** Problem **
Within the entries below, please return exactly the lines from the one with "Where should I" through the one with "The height and width of the screenshot is (498, 936).", leaving out any pictures.

** Records for the exercise **
----------------------------------------
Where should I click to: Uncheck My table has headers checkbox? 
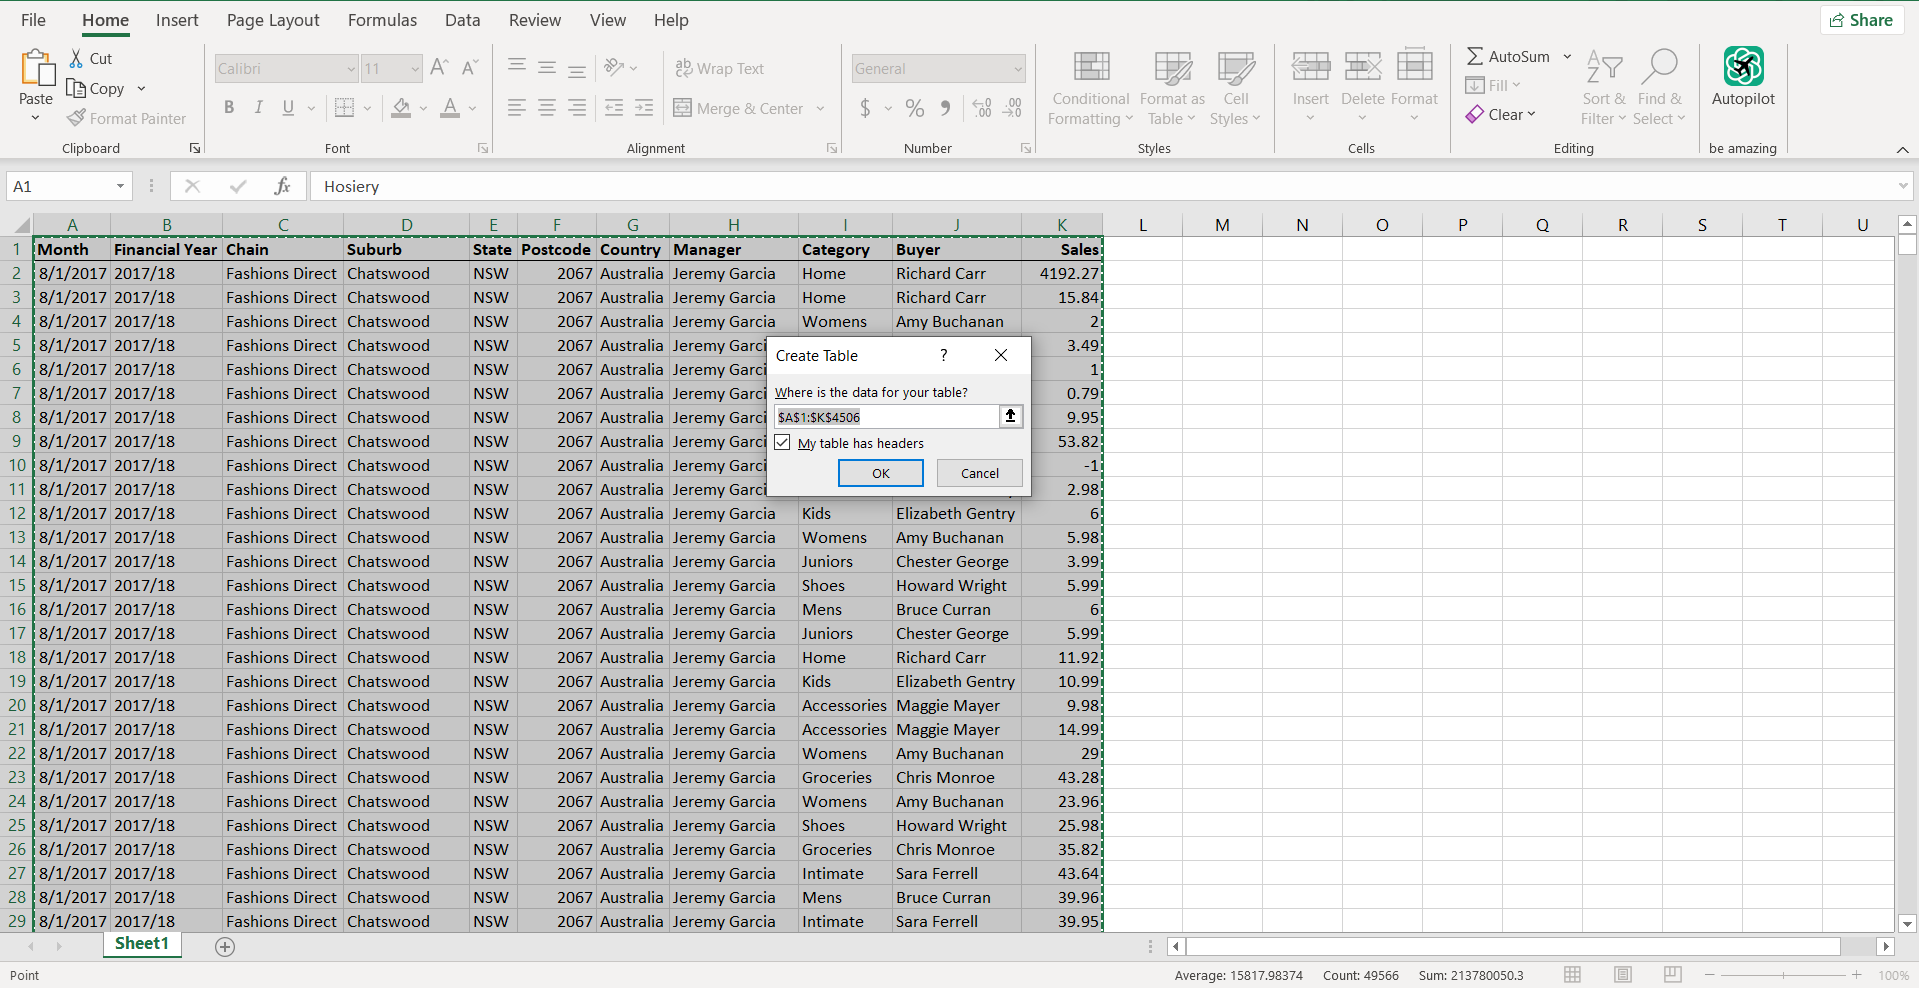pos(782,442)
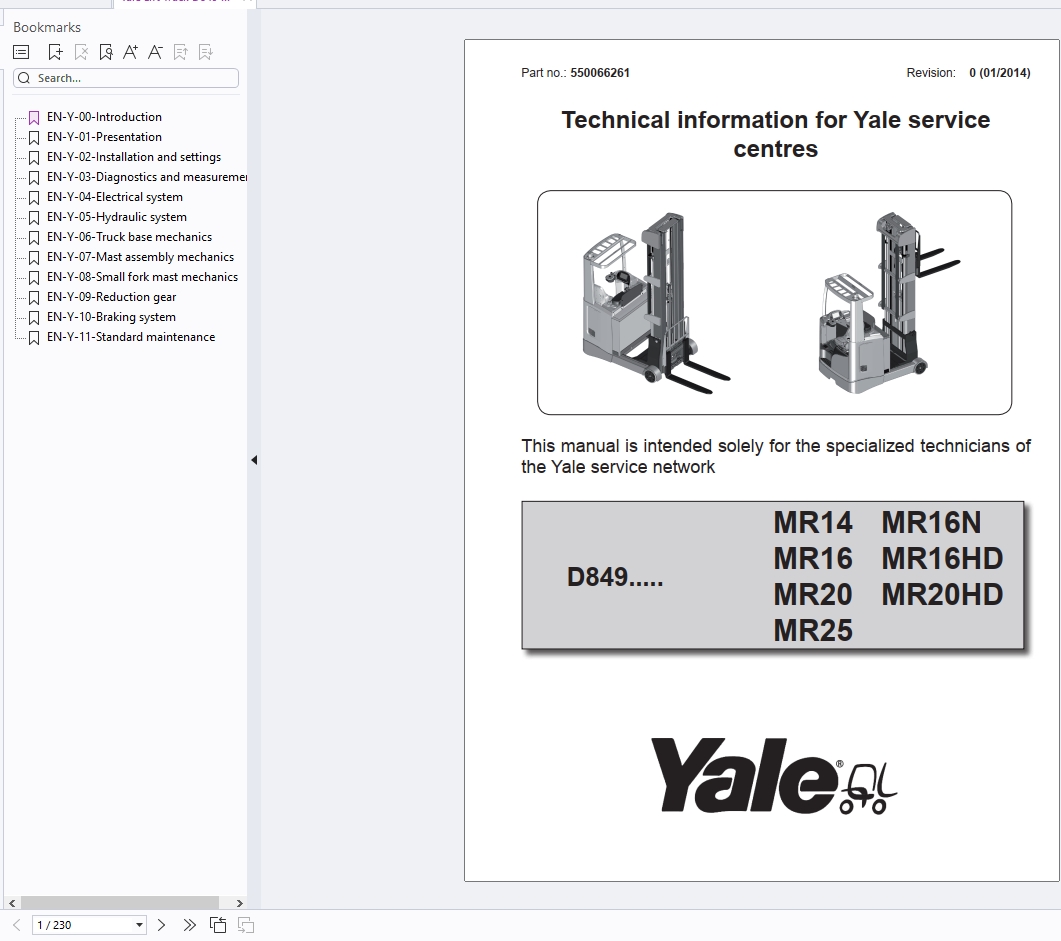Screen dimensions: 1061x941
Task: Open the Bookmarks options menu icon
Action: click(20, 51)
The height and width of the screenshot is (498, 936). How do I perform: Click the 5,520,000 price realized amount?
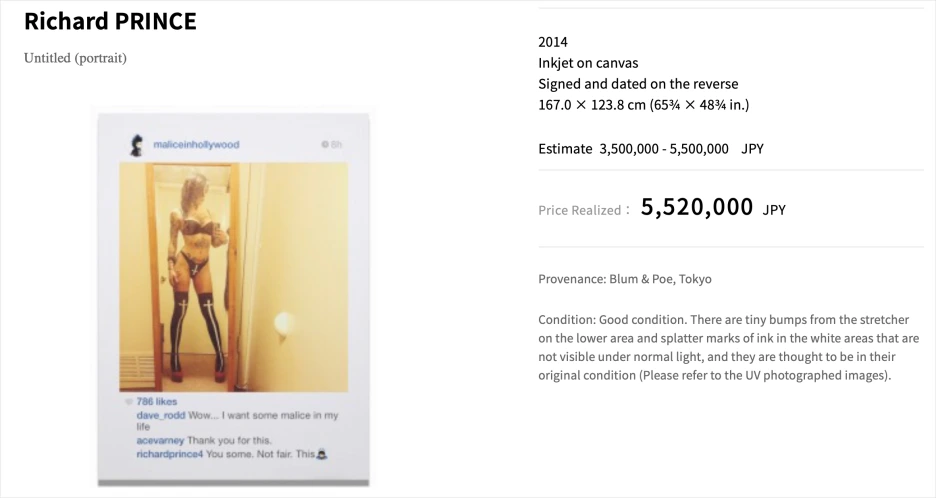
----------------------------------------
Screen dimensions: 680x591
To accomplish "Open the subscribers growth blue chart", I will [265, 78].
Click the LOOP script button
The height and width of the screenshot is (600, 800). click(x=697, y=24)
----------------------------------------
** Your solution **
Where should I click to: Uncheck My table has headers checkbox? 
pos(782,442)
Screen dimensions: 1061x941
Task: Open the Bookmarks options menu icon
Action: click(20, 51)
The height and width of the screenshot is (498, 936). How do I perform: Click the 5,520,000 price realized amount?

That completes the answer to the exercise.